Task prompt> Give back, word for word, the line that contains "จัดการคุกกี้ (44, 2328)" and every line that follows it in the data below.

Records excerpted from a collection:
⁂

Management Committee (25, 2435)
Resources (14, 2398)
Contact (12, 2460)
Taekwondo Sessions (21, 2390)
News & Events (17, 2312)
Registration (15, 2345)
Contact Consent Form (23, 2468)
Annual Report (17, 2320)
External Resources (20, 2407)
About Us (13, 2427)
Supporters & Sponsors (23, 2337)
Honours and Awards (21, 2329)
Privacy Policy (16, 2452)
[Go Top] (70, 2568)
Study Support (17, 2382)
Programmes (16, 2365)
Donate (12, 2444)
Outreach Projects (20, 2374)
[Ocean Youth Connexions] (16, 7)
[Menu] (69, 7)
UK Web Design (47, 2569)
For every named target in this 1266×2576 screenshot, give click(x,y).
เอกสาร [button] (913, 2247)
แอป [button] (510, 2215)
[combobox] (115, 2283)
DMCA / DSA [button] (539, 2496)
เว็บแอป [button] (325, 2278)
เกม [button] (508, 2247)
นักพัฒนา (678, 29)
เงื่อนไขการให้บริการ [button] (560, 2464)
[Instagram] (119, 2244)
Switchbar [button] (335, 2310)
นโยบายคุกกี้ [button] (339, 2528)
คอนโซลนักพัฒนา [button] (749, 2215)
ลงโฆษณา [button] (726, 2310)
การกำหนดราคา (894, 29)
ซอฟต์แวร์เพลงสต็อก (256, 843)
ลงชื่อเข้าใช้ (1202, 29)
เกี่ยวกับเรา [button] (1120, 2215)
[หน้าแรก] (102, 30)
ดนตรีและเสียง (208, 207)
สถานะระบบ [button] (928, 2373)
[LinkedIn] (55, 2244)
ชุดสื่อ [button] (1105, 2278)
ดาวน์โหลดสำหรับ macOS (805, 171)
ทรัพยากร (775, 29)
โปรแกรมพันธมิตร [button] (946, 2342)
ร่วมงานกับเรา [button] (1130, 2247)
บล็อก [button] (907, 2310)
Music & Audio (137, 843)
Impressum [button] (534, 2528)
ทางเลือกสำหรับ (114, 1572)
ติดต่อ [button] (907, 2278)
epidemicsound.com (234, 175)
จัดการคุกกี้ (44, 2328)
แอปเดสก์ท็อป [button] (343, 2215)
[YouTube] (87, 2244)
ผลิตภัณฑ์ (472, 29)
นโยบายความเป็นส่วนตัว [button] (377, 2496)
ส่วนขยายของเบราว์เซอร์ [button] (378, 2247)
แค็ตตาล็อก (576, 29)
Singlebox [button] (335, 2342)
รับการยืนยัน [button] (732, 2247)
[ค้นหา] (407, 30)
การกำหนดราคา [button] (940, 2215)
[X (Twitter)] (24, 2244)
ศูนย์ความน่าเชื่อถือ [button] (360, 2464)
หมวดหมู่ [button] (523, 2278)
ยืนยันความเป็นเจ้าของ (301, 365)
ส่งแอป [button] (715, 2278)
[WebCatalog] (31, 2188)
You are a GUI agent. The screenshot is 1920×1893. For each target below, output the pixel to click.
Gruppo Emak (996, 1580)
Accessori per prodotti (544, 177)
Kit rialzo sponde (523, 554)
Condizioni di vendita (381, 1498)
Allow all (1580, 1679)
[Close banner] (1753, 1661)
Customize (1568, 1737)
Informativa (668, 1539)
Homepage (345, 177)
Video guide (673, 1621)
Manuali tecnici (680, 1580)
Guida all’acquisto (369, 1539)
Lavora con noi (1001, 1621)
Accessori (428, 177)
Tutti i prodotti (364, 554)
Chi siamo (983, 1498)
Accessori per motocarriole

⁂

Reply>
จัดการคุกกี้ (44, 2328)
แอปเดสก์ท็อป [button] (343, 2215)
[YouTube] (87, 2244)
ผลิตภัณฑ์ (472, 29)
นโยบายความเป็นส่วนตัว [button] (377, 2496)
ส่วนขยายของเบราว์เซอร์ [button] (378, 2247)
แค็ตตาล็อก (576, 29)
Singlebox [button] (335, 2342)
รับการยืนยัน [button] (732, 2247)
[ค้นหา] (407, 30)
การกำหนดราคา [button] (940, 2215)
[X (Twitter)] (24, 2244)
ศูนย์ความน่าเชื่อถือ [button] (360, 2464)
หมวดหมู่ [button] (523, 2278)
ยืนยันความเป็นเจ้าของ (301, 365)
ส่งแอป [button] (715, 2278)
[WebCatalog] (31, 2188)
You are a GUI agent. The screenshot is 1920×1893. For each target below, output the pixel to click.
Gruppo Emak (996, 1580)
Accessori per prodotti (544, 177)
Kit rialzo sponde (523, 554)
Condizioni di vendita (381, 1498)
Allow all (1580, 1679)
[Close banner] (1753, 1661)
Customize (1568, 1737)
Informativa (668, 1539)
Homepage (345, 177)
Video guide (673, 1621)
Manuali tecnici (680, 1580)
Guida all’acquisto (369, 1539)
Lavora con noi (1001, 1621)
Accessori (428, 177)
Tutti i prodotti (364, 554)
Chi siamo (983, 1498)
Accessori per motocarriole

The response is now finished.